Frank Sinatra plays Detective Joe Leland from the novel (The Detective) by Roderick Thorp. Thorp wrote a sequel (Nothing Lasts Forever) where Leland is trapped in a Claxxon Oil Corporation skyscraper after it's taken by German terrorists and must rescue his daughter and grandchildren. Twenty years later the novel was filmed with some changes: the daughter became his wife, Claxxon became the Nakatomi Corporation and Joe Leland's name was changed to John McClane. The film was released under the title Die Hard. Because of a clause in Sinatra's contract for "The Detective" which gave him the right to reprise his role in a sequel, he was actually the first person offered the McClane role, even though he was 73 years old at the time. Also, coincidentally, Bruce Willis (who played McClane) made his movie debut in The First Deadly Sin walking out of a bar as Sinatra walks into it.

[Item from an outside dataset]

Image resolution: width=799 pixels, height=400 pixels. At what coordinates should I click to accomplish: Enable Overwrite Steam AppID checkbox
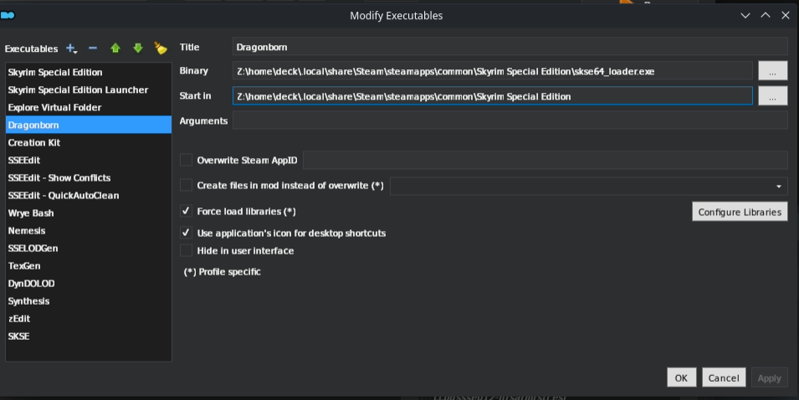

Frank Sinatra was supposed to costar with his wife, Mia Farrow in this film but a film Farrow was working on was running behind schedule, so she refused. Sinatra got so mad, he made the film without her (casting Jacqueline Bisset in the role instead) and served her divorce papers on the set of that film, Rosemary's Baby.

Mark Robson was originally set to direct, but Frank Sinatra preferred Gordon Douglas with whom he had made four previous films. Robson and Sinatra had clashed while making Von Ryan's Express.

Robert Evans had acquired the rights to "The Detective" and was supposed to produce the movie for Twentieth Century-Fox, which had signed him to a contract. (He had earlier worked for Fox as an actor.) When Charlie Bluhdorn, the owner of Paramount, offered Evans a job as the head of European production at Paramount, Evans had to surrender the project to get out of his Fox contract.



First film of Don Fellows.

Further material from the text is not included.